I couldn't find any other (active) side whos still dealing with modlishka they all got tutorials, but when it comes to people who need assistance they all seem to have disappeared unfortunately….

Yap. We need their assistance. If you found anything please tell us. Thanks.

I have exactly the same problem. Tried it with mousepad, got an error: 'Unable to init server: could not connect: connection refused' GtK warming: IP adress: cannot open display. How do we fix this?

Its showing ssh not installed

It is simple. It means you need to install ssh. Try following commands on terminal:

sudo apt update
sudo apt install openssh-server

That's all. Hope this help you. Thanks.

Tool still working?

Give it a try. We seriously don't know much about now.

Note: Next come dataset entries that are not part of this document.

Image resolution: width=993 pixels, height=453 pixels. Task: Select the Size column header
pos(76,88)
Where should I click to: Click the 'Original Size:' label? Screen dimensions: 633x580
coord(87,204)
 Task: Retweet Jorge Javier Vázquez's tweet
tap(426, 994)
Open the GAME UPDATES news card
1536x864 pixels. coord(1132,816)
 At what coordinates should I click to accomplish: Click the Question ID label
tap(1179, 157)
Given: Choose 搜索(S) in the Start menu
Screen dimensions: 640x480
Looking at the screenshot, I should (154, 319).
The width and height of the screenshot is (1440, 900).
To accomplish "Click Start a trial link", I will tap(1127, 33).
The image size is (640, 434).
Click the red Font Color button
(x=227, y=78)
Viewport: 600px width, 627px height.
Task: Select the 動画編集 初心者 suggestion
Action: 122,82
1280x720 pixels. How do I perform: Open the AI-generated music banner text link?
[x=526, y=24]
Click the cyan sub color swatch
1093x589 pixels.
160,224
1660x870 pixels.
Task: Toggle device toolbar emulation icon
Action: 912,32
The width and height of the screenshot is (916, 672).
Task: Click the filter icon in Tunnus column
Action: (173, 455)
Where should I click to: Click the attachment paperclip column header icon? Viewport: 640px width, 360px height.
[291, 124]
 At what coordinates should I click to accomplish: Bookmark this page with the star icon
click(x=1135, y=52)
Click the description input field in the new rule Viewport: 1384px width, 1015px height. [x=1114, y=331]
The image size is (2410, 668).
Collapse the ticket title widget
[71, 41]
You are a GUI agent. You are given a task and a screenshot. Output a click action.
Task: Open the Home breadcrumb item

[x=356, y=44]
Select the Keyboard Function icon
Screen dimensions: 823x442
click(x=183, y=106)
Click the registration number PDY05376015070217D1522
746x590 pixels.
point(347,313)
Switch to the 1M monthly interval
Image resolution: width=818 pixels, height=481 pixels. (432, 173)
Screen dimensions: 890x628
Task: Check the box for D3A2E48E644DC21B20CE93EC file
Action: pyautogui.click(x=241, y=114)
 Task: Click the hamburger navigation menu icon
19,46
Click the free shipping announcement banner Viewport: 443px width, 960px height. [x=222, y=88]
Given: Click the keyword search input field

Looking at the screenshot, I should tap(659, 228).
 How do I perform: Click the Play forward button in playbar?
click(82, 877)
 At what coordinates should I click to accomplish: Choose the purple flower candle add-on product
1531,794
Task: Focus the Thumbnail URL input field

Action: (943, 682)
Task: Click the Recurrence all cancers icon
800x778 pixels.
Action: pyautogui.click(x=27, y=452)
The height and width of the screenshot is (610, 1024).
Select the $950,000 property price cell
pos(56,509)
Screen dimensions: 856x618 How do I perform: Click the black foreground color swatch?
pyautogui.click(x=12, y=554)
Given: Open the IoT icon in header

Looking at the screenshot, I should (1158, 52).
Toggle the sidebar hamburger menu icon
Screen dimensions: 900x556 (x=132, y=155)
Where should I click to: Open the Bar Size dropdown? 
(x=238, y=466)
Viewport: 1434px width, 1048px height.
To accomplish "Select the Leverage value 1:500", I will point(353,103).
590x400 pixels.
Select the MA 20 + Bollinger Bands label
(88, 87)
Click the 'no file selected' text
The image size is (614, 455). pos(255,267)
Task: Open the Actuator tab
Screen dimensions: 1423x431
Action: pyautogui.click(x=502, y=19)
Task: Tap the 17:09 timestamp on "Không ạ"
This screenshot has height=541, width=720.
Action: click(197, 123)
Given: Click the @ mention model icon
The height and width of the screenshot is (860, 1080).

i can't impoer certificate into firefox please help, can you teach how to change target domain

go this step , i cannot run commands : cd root/go/src/github.com/drk1wi/Modlishka

someone help me
my telegram @harrychung
thanks

Please read carefully you will be able to generate firefox certificates. This article is older so the options in firefox may be moved to other places. But you can find them easily.

Thanks.

someone help me
after I run the command:
./dist/proxy -config templates/google.com_gsuite.json
I got the following error:!!! Error unmarshalling JSON configuration (templates/google.com_gsuite.json): invalid character 'x' looking for beginning of value . Terminating.
someone help me
thank you

You just have to copy and paste the cert and key to the autocert.go and "make". no need to add any 'n' chars. no need to add anything to json after this. autocert generates certificates on its own.

I got also the error this browser or app not secure
how can solve it?

Should I edit the template json with address and port? and how edit it?
thanks

Modlishka admin solved this. But We don't know why they don't make it public. Here you can see what the creator of Modlishka said on GitHub.

I was able to make my private key but when I run "make" it says go.mod file not found. Where can I find this file? Thank you

This seems problem in your 'go'. Make sure that you have updated version of go. Then start everything from the very beginning.

When I run make. Here is what I got. Please help.
make: *** No targets specified and no makefile found. Stop.

Please run ls command and make sure that there is file named "makefile". I think you didn't properly cloned the Modlishka repository from GitHub. Thanks.

Firefox can’t establish a connection to the server at www.loopback.modlishka.io.

Any solution to this??

How did you generate the certificate? remember that CA certificate goes to the autocert plugin (used for testing), while the final certificate (that should be also signed by a trusted CA) is set in the json file

Nice fake replies to your own post lol, even spelled "great" wrong in the same way…

!!! x509: malformed certificate . Terminating. that is the response i keep getting

This is somewhat of a bug in pre-1.17 behavior, but poses a question about what we should do in the post-1.17 parser. The pre-1.17 parser ignores the class of the ASN.1 tag for each name, meaning it accepts tags with the correct context-specific tag, but invalid class bits, such as in this case (from your example the full tag is 0x06, so the class bits are 000, and the tag is 0x06). This means we attempt to parse a random OID as a URI, which is obviously wrong, and throws an error.

In the post-1.17 parser we are more strict, validating that the class bits are correct for the tag, ignoring the strange entries in the SubjectAltName. This is, I believe, the correct behavior.

This does pose a question though, we currently accept entries in the SEQUENCE OF which contain both context-specific tags >8, the highest tag specified in RFC 5280, and invalid class bits. It may be prudent, and catch cases like this, to throw an error when we hit these cases, since they are not spec compliant. Since crypto/x509 explicitly targets the web PKI, it seems acceptable to refuse to accept these types of malformed certificates, which while may be acceptable elsewhere, are invalid according to the rules of RFC 5280.